Denkfabrik: Sie sind studierter Psychologe. Wie bewerten sie das Potenzial von KI-Anwendungen, Menschen mit psychischen Hilfsangeboten zu unterstützen?
Dr. Peissner: Wir arbeiten momentan daran, emotionale Zustände in Echtzeit zu erfassen. Im Arbeitskontext können solche Erkenntnisse dabei helfen, den Tag besser zu strukturieren oder bewusster auszurichten. Man könnte zum Beispiel erkennen, wenn ein anderer Zeitpunkt für eine anspruchsvolle Aufgabe geeigneter wäre.

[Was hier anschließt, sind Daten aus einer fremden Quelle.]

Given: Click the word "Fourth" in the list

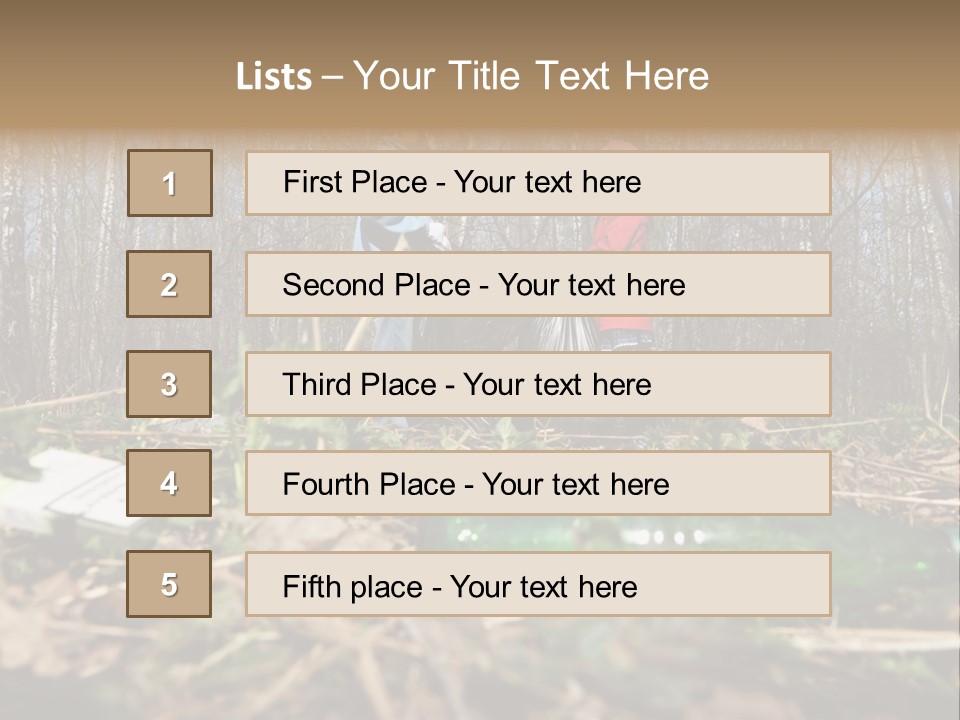Looking at the screenshot, I should [326, 485].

Denkfabrik: Können Maschinen „empathisch“ sein und birgt eine solche Gefühlssimulation Gefahren für vulnerable Menschen?
Dr. Peissner: Ein therapeutisches Gespräch durch ein KI-Gespräch zu ersetzen, halte ich definitiv für gefährlich. Aber es kann eine hilfreiche Ergänzung sein, um den Therapieprozess zwischen den Sitzungen zu unterstützen, beispielsweise mit bestimmten Übungen und Denkweisen. Die Fragestellung, ob Technik den Menschen ersetzen wird, begleitet uns ja auch im Bereich der Pflege. Ich bin der Meinung, dass diese Diskussionen wichtig sind, aber nicht beherrschend sein sollten. Noch einmal: Es geht nicht darum, den Menschen zu substituieren, sondern Möglichkeiten zu finden, wie der Mensch durch ein KI-System mehr Autonomie und Kompetenzen bekommen kann. Darauf sollten wir uns konzentrieren.
Denkfabrik: Herr Dr. Peissner, vielen Dank für das Gespräch.